Últimamente he optado por los préstamos urgentes que ofrecen ciertas empresas que pedirle algún favor a mis familiares, y con ellos me refiero a tíos, tías, primos, abuelos, hermanos, padres, etc. A ninguno le pido algo. Y es que con el tiempo he aprendido que la familia está puesta para pedir y se esconde para apoyar. Pueden exigir el pago de su dinero, pero se molestan cuando uno les cobra. Se desgasta la relación cuando hay un tema monetario de por medio. Además que en la familia siempre hay el buen samaritano que apoya a todos, en este caso somos mi madre y yo. Así que les quiero contar algunas experiencias que he vivido y que me han llevado a tomar esta decisión.

Recuerdo alguna vez en la que una de las hermanas de mi mamá necesitaba cinco mil pesos, así que se los pidió prestados y mi bella madre con corazón de pollo accedió a dárselos, sin cobrarle un solo peso de intereses. La única condición es que se los pagara a más tardar en tres meses, pues los necesitaba para pagarse unos estudios. La fecha de los análisis se acercaba y mi madre no había recibido un solo peso, así que le habló (por primera vez) para cobrarle, por lo que mi tía se molestó, le dijo que aún no era la fecha acordada, que faltaba un día. Pude escuchar la contestación que me molesté tanto que le arrebaté el teléfono a mi señora madre y colgué. A los pocos minutos volvió a sonar, era mi tía para ofrecer disculpas y decirle que no le podía pagar. ¡Ya ni porque eran para algo de la salud de su hermana! Tuve que poner el dinero de mi bolsillo y se me reembolsó dos meses después.

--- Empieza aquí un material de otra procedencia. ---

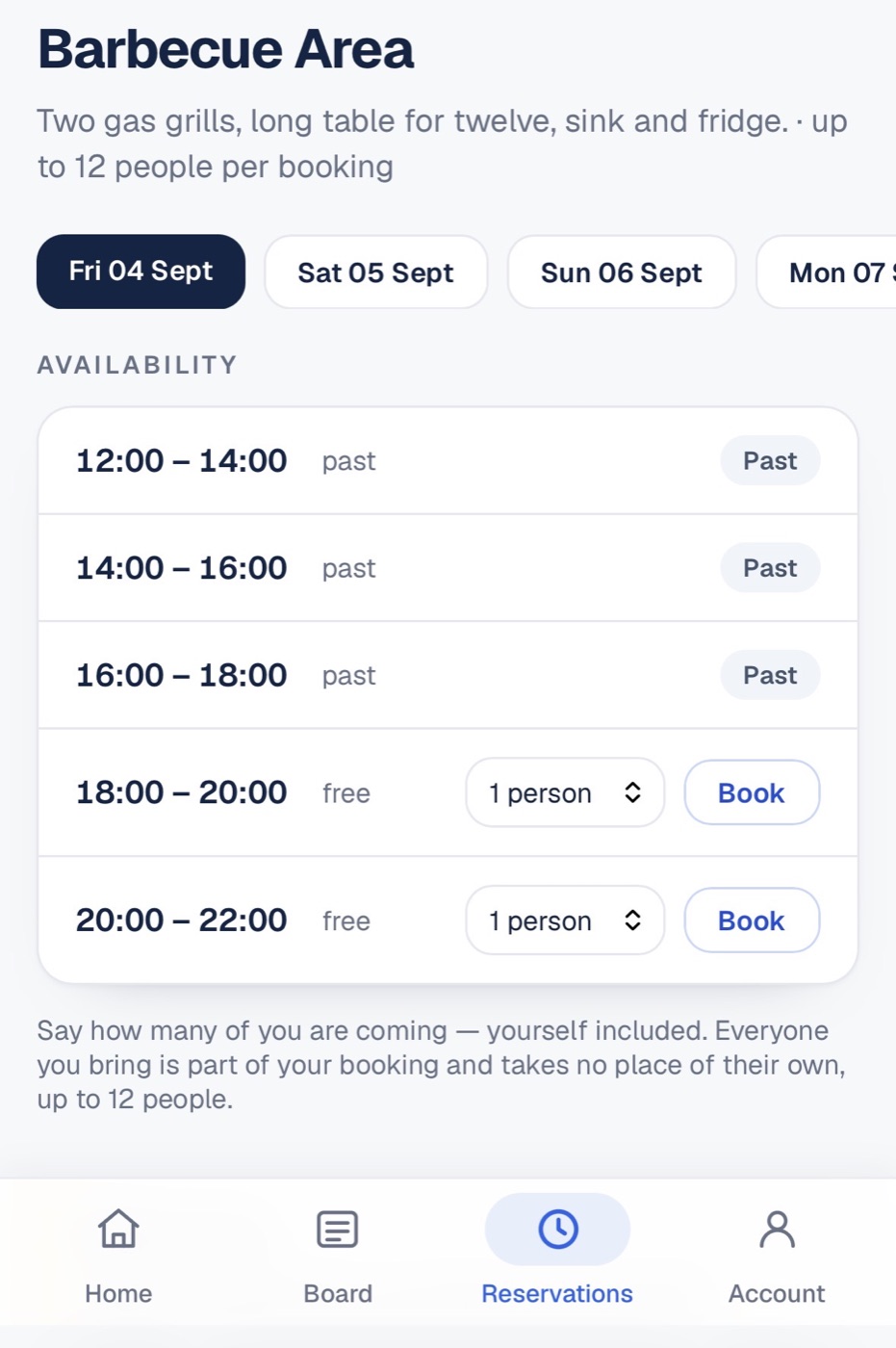Click the Past badge for 14:00 – 16:00
This screenshot has height=1348, width=896.
[770, 567]

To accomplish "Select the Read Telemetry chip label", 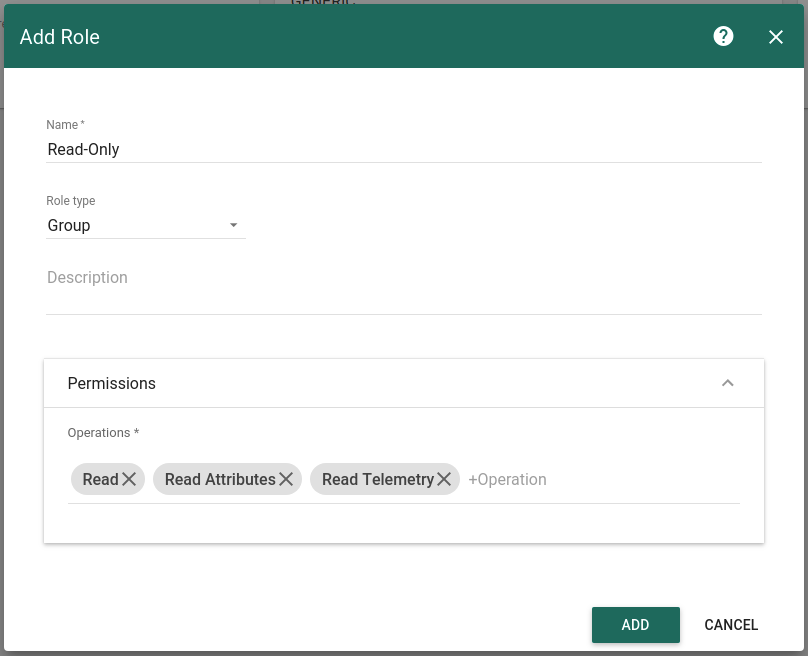I will click(377, 480).
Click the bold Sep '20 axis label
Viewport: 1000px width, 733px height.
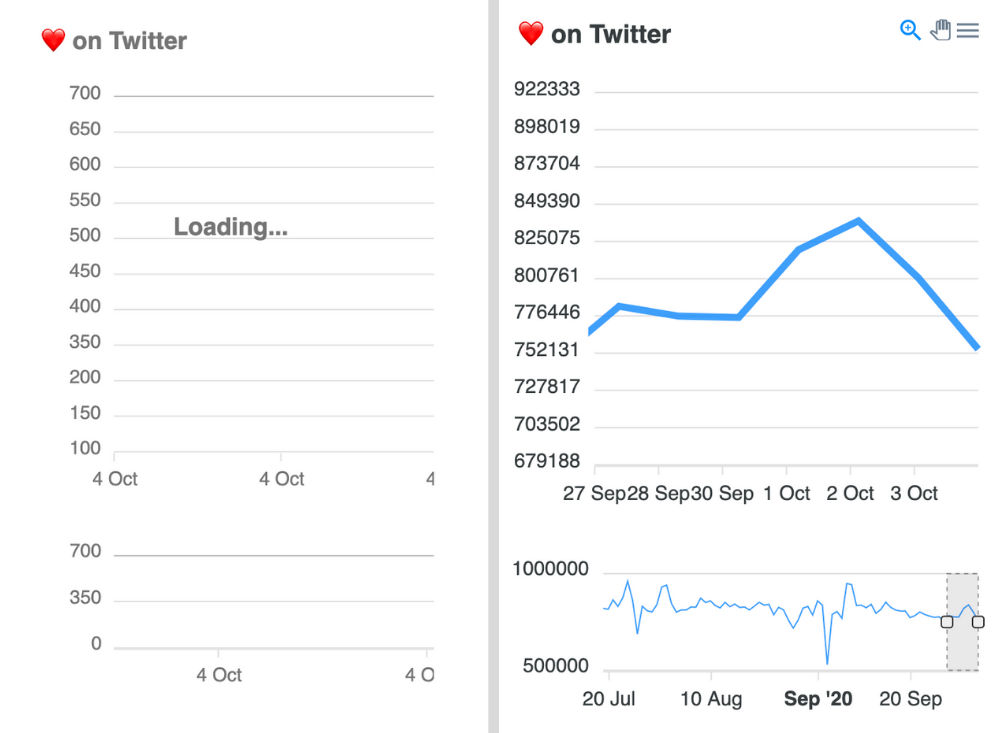pyautogui.click(x=817, y=698)
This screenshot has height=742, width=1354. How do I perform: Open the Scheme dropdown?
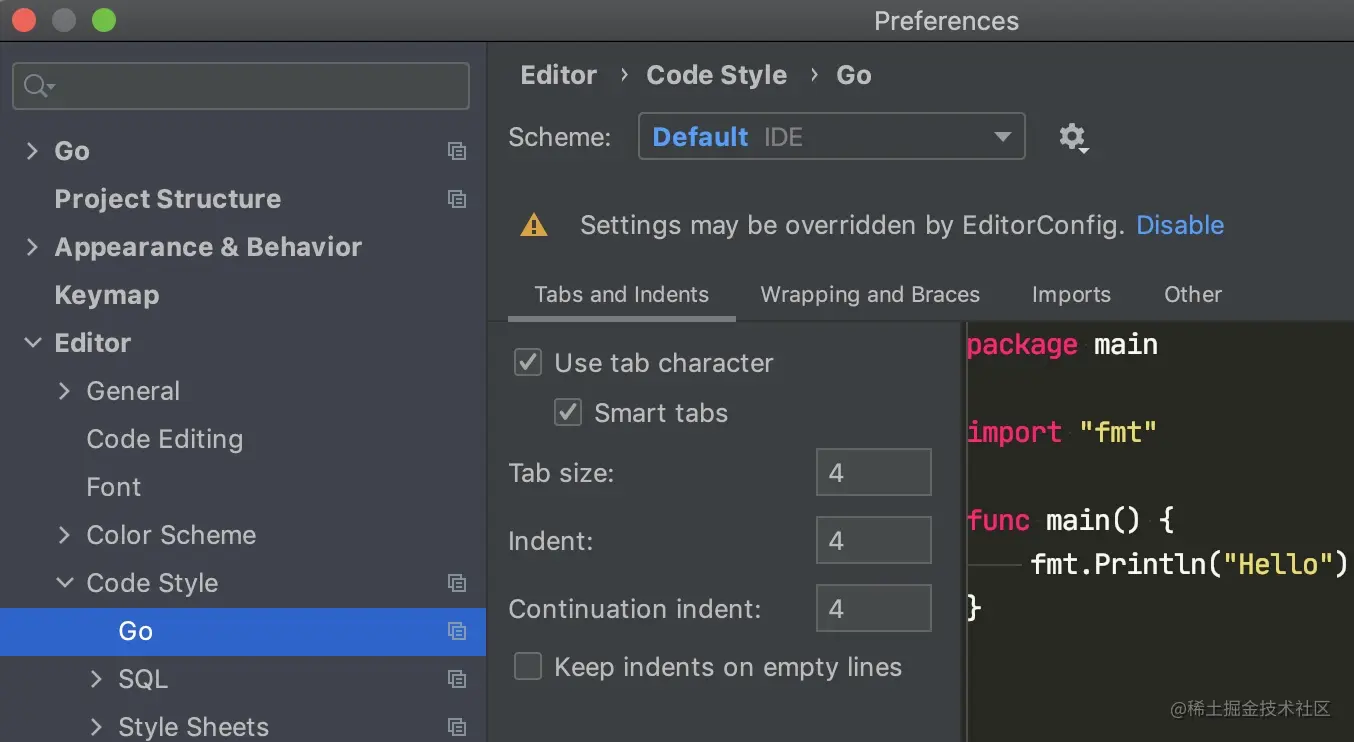point(831,137)
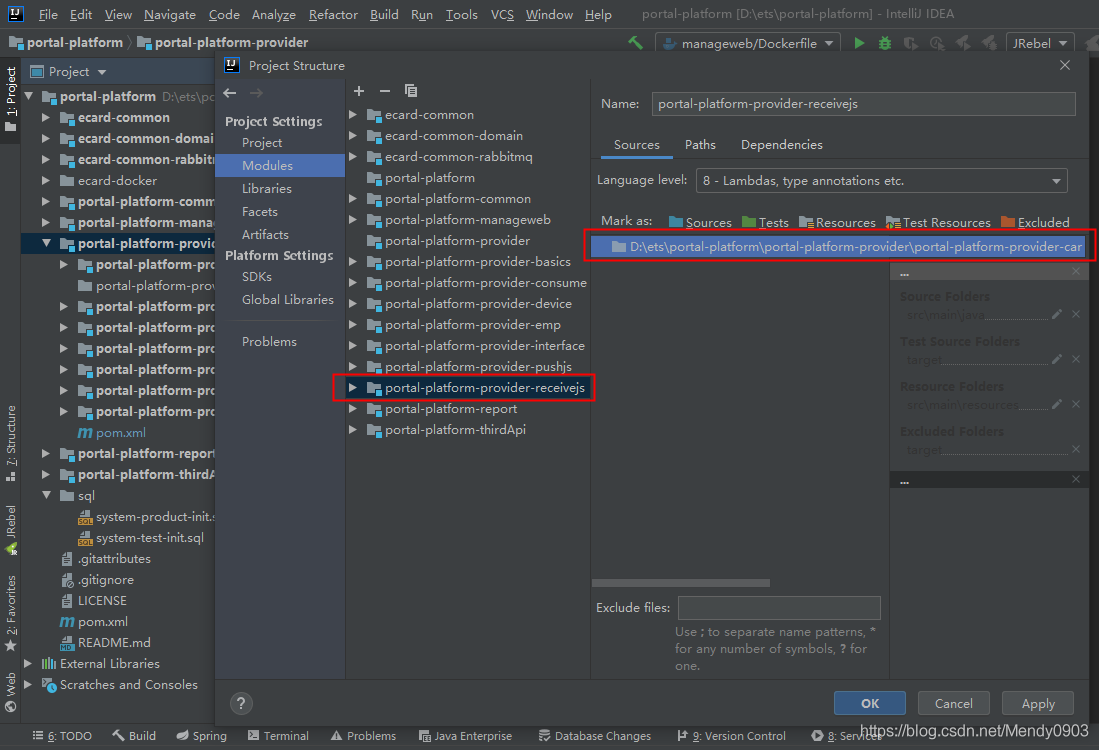Click the Exclude files input field
Viewport: 1099px width, 750px height.
[779, 608]
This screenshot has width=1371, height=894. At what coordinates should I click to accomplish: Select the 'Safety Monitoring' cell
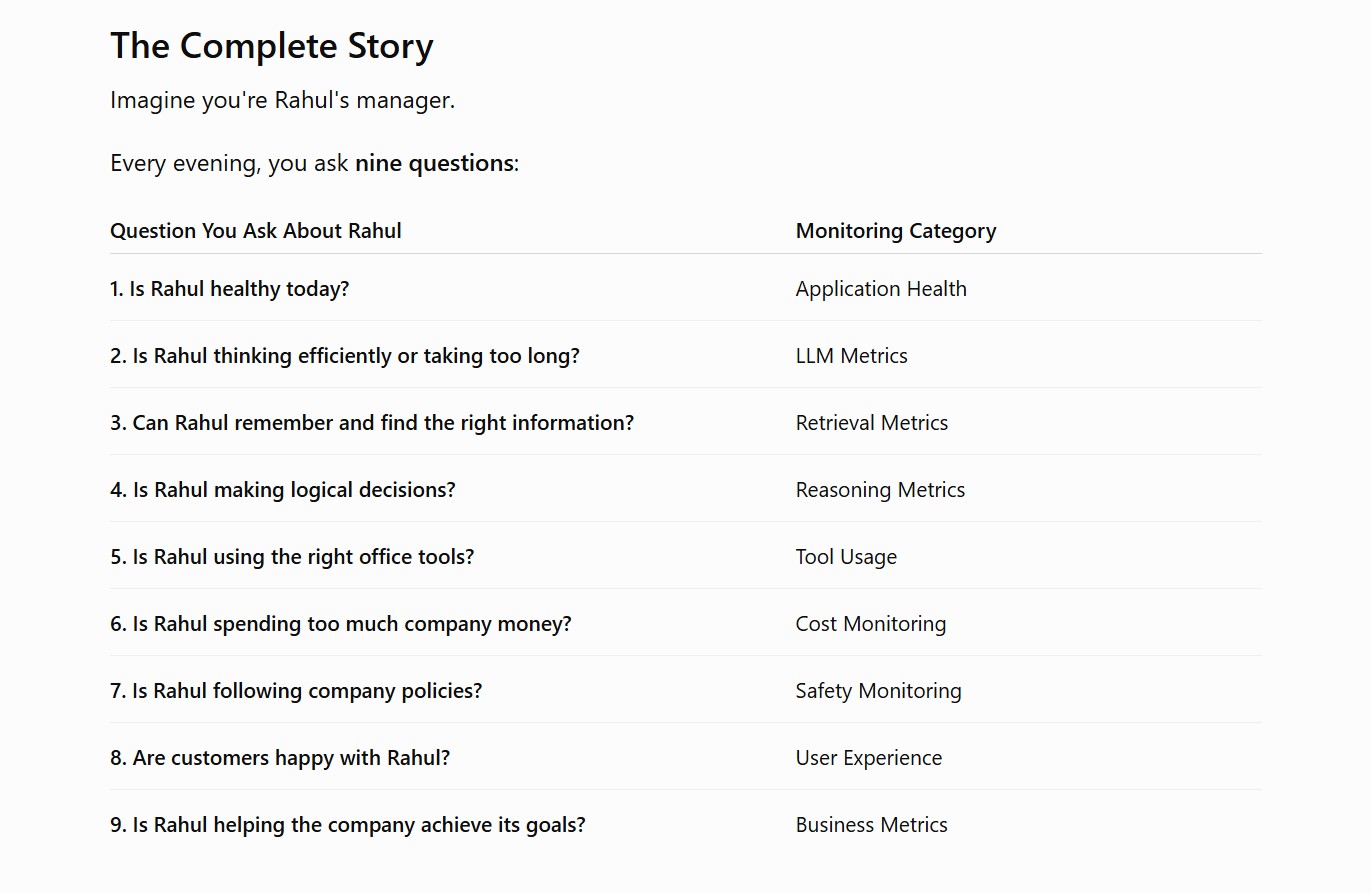tap(879, 691)

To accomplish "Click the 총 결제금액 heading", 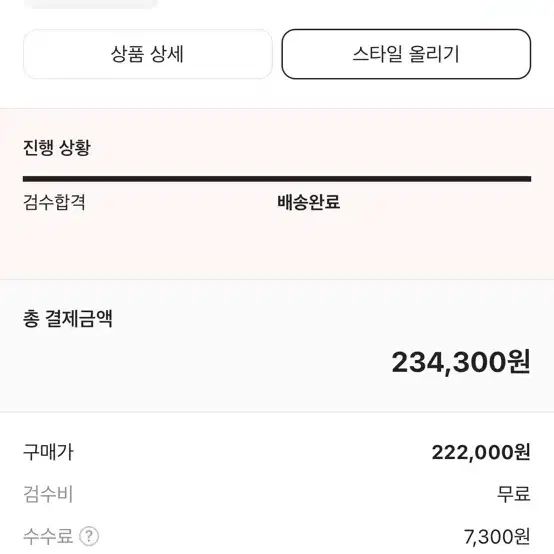I will (x=68, y=318).
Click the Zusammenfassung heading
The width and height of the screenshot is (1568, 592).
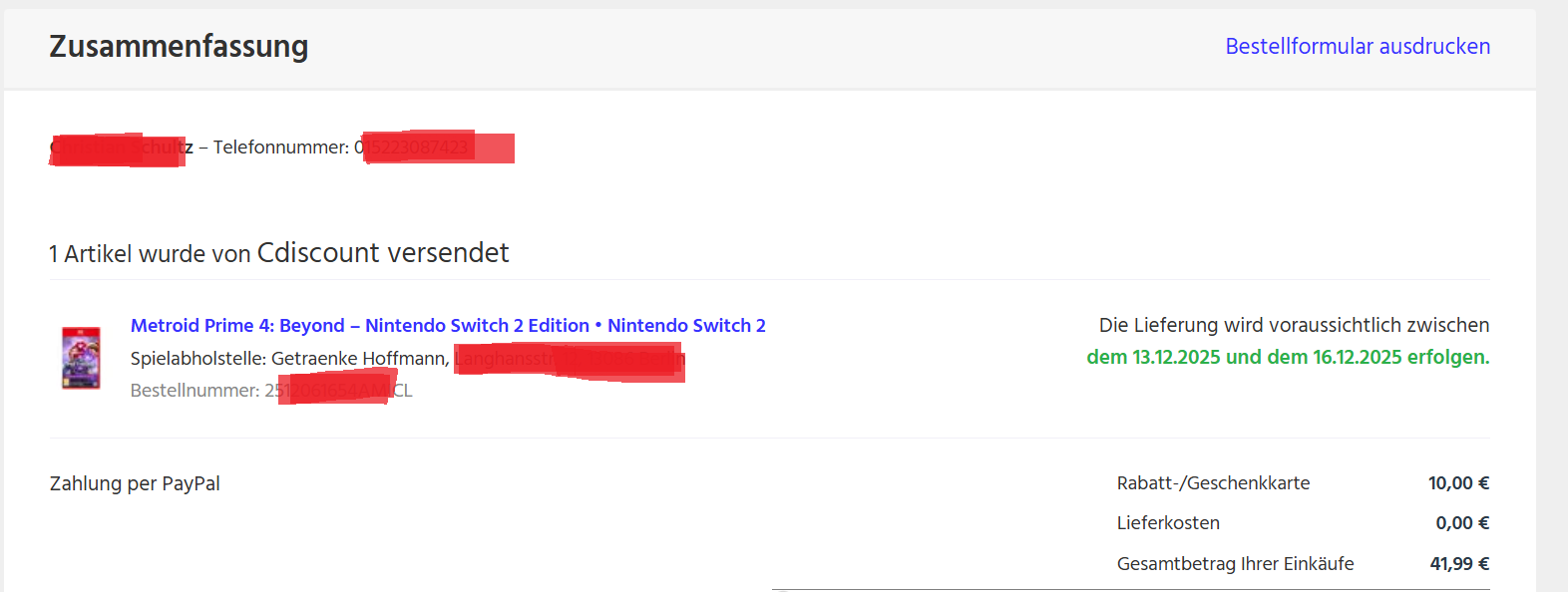[x=179, y=46]
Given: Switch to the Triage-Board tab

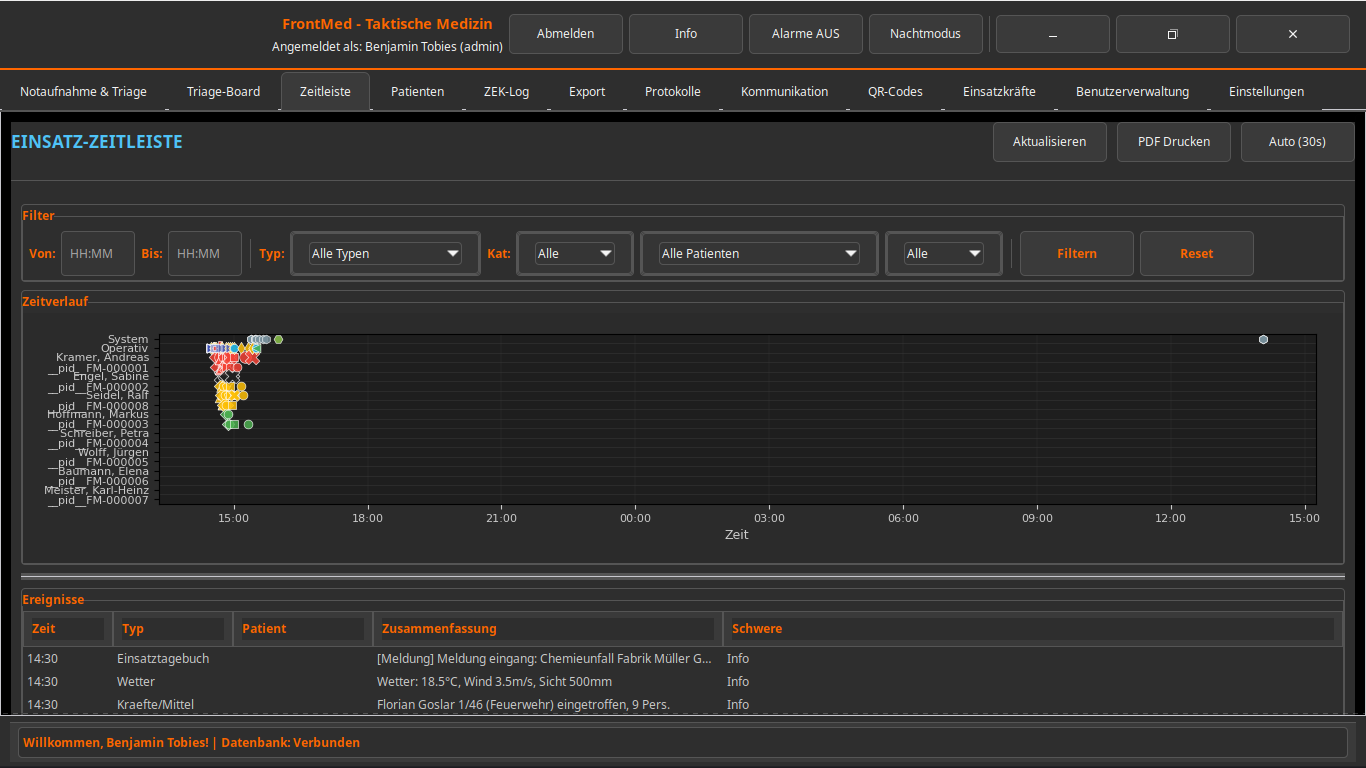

En otra ocasión, uno de mis tíos estaba en un apuro, así que se animó a pedirme de favor que le hiciera un préstamo de tres mil pesos. Me explicó su problema ya accedí a dárselos pese a que los necesitaba para cambiar la televisión de la sala, la cual ya era viejita y quería sorprender a mis padres. Resulta que mi tío tardó medio año en devolvérmelos. Nunca me contestó una llamada, un mensaje y no iba a las reuniones en las que sabía que yo estaría, así que opté por no cobrarle. Un día se los pagó a mi papá, quien fungió como intermediario para dármelos. Ni vergüenza tuvo para verme a la cara.

La gota que derramó el vaso fue que en meses anteriores mi madre necesitaba una operación, la cual nos salía en más de 20 mil pesos, por lo que buscamos la ayuda de la gente a la que le habíamos prestado, que era prácticamente a todos, y no es porque les estuviéramos cobrando el favor, sino porque somos familia y creímos que se preocuparían. Pero la respuesta de la mayoría fue que tenían sus prioridades y no podía desacompletar. ¡Muy bien! Nosotros sí lo hicimos por ellos, pero ellos no pueden hacerlo en una situación de emergencia! No podía creerle, pero mi hermana y yo nos las ingeniamos para obtener el dinero y poder pagar la operación de mi madre.